I do not want to repeat my Blake vs. Potter debate, but comparing The Addams Family to The Munsters is like comparing Laverne & Shirley to Cagney & Lacey. Other than the fact that these were macabre sitcoms mocking the nuclear families that were on the air at the time, these two shows and families were very different. For example if Eddie Munster (Butch Patrick) wanted to join the Boy Scouts his parents Herman & Lily (Fred Gwynne and Yvonne De Carlo) would be thrilled where as if Pugsley Addams (Ken Weatherwax) wanted to join the Boy Scouts his parents Gomez & Morticia (John Astin & Carolyn Jones) would be mortified and hope that this was just a phase. If there was an explosion in Grandpa’s (Al Lewis) laboratory, it would be an accident with humorous consequences where as if there was an explosion in Uncle Fester’s (Jackie Coogan) room, it would be expected and encouraged behavior. If Herman got sick he would go to his family doctor (Paul Lynde) who had just sent his eyeglasses out to be repaired. The doctor would then perform Herman’s entire examination without being able to see him and receive the repaired glasses in time to say goodbye. Then mayhem ensues. If Gomez got sick he would contact his family witch-doctor, and because of his massive wealth, he did not have to worry about whether or not the witch-doctor was covered under his HMO.
The Addams Family debuted on ABC on September 18 1964, and ran through September 2, 1966. The show was based on the Charles Addams dark, warped and funny comic strip created for the New Yorker magazine. Charles Addams named the characters for the TV show. The episodes were written by Nat Perrin who had written several Marx Brothers movies. (Come to think of it Gomez had some Groucho Marx qualities).
One of my favorite elements of the show was the brilliant use of sound effects like in the days of radio comedy, thus requiring the audience to use their imagination. An example of this was when a houseguest saw Kitty (a lion). All you heard was a roar followed by a running sound effect followed by a door slam. In fact I would love to perform some of the old TV show scripts as a radio comedy. The show mocked other TV families by being their polar opposite. This family would do everything from sword fighting to blowing up model trains in the middle of their own living room. If Fear Factor was around then, they would have the home version.

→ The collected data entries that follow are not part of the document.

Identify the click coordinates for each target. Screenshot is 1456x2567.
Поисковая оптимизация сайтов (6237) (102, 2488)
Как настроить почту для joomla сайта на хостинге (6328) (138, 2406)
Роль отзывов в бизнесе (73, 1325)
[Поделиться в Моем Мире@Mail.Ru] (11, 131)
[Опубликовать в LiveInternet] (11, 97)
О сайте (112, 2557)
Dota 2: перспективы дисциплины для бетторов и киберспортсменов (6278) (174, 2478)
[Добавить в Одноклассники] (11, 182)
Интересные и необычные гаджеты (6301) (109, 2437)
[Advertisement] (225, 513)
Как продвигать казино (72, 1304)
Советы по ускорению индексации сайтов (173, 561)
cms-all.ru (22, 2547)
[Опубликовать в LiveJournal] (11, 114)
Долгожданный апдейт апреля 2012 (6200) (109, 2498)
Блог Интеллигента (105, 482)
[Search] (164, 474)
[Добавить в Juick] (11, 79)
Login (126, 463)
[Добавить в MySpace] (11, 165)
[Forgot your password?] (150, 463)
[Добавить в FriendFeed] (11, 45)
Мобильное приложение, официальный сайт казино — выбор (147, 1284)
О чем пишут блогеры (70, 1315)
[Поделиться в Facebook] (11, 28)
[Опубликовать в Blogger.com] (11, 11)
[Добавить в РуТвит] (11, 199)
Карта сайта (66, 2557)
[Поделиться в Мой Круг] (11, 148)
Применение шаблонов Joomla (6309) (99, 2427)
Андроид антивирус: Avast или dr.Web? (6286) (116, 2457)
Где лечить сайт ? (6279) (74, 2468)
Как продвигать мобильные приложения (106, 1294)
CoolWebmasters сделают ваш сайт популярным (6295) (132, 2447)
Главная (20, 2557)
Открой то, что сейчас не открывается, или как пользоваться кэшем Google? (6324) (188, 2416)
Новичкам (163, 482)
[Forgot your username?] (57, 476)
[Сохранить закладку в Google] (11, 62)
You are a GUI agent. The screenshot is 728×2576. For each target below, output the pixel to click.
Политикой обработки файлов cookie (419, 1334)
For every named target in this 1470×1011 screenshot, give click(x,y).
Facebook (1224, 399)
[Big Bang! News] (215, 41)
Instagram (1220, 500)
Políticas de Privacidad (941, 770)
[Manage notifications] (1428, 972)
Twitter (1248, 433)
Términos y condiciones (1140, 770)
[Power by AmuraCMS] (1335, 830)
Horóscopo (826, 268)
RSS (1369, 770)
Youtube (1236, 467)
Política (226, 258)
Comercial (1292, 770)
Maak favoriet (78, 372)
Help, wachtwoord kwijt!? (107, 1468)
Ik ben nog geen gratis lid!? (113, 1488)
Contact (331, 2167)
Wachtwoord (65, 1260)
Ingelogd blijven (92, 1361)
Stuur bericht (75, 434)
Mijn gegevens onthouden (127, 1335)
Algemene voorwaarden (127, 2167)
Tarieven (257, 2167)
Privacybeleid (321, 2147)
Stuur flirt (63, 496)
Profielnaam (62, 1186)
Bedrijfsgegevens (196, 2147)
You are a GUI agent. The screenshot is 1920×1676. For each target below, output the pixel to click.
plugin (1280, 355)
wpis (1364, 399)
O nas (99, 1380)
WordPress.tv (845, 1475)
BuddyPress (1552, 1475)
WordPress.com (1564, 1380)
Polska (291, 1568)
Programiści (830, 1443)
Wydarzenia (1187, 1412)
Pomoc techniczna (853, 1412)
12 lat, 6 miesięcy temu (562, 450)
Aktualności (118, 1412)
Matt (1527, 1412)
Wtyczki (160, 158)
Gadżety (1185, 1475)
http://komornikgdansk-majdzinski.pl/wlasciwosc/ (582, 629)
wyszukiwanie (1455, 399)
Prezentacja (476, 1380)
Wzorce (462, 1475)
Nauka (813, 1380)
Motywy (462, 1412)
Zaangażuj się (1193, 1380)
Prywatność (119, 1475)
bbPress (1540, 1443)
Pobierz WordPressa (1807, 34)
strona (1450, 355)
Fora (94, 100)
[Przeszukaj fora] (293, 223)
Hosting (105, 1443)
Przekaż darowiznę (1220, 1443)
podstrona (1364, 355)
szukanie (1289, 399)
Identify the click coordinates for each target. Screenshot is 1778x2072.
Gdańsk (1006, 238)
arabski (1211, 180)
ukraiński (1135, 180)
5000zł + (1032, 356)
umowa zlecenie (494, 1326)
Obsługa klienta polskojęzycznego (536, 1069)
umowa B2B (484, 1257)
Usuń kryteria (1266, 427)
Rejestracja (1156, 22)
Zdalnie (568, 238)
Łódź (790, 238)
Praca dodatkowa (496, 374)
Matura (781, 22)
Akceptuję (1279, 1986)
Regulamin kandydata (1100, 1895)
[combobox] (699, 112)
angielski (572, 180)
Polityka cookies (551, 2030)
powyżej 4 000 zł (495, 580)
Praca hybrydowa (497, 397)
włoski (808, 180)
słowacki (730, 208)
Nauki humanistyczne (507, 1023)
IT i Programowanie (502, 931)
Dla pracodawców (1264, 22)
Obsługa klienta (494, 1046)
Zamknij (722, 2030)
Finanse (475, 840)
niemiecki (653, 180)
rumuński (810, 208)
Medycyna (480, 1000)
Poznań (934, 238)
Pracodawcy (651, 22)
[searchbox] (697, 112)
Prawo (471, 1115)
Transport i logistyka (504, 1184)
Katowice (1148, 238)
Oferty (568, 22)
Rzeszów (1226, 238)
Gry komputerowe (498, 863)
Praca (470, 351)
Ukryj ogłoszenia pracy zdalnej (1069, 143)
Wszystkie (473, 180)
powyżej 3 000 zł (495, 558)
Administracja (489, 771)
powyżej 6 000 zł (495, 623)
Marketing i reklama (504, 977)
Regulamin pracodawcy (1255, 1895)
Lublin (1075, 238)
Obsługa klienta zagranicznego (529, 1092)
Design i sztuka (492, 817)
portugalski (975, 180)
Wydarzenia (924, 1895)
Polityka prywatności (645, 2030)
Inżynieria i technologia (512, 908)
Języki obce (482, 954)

I don’t think anybody knew where John Aston began and Gomez ended. Everything gave him a rush and his love for Morticia can only be described as horny monogamy. With all the craziness the show had moral high ground. Not only did you see a loving family where the parents were not afraid to show affection in front of the kids, you got to see so-called “normal people” compromise their principles in order to do business with Gomez followed by humorous consequences.
The Munsters debuted on CBS on September 24, 1964 and ran through September 1, 1966. This show mocked other TV families by having a family of classic movie monsters emulate them. The show was developed, written, and produced by Joe Connelly and Bob Mosher (The same team created, wrote and produced Leave It to Beaver). The Show is a brilliant mix of three key ingredients.
- The classic Universal Studios Monsters from the 1930 & 40’s (that were finding a whole new audience thanks to Saturday Matinee “Creature Features” on TV)
- The placing of these monsters in the world of Leave it to Beaver (In fact the Munsters’ house is still across the street from the Cleaver’s house on the Universal Back Lot only now Desperate Housewives have moved in).
- The “Normal People” reactions to our family similar to those seen in Casper cartoons.
The patriarch is the Frankenstein monster who married Dracula’s daughter and live in the states as an “typical american family”. There is more to Herman than a big stupid baby who throws tantrums by saying, “Darn! Darn! Darn! Darn!” Here is a character that is the Frankenstein monster, but he really thinks he is Fred MacMurray from My Three Sons. Fred Gwynne could deliver Ward Cleaver (Hugh Beaumont)-type dialogue totally straight and was incredibly funny doing it. He was also able to play the stooge to Al Lewis in one scene, and then straight man to guest stars Paul Lynde or Harvey Korman in another. Al Lewis’ Grandpa was and will always the most unique interpretation of the Dracula character since Bram Stoker first created him. Again I don’t know where Al Lewis begins and Grandpa AKA The Count AKA Sam Dracula (I guess the guys at Ellis Island could not spell Vladimir) ends. Like Dracula he has found immortality. On April 30th he turned 95 years old.
Because of the macabre settings of the show, I think the writers were able to slip things under the censor’s radar. The wild look in Gomez’s eyes when he and Morticia played with whips and chains came very close to S&M. The Munsters did jokes about Vietnam, nuclear war and drugs. Herman & Lily was also the first TV couple to sleep in the same bed while Gomez & Morticia had twin beds of nails.
Grandpa: Hmm. What smells so good?
Herman: I cut myself shaving.
Morticia: Think of Romeo and Juliet.
Gomez: They died!
Morticia: Oh, but what fun they had those last three days.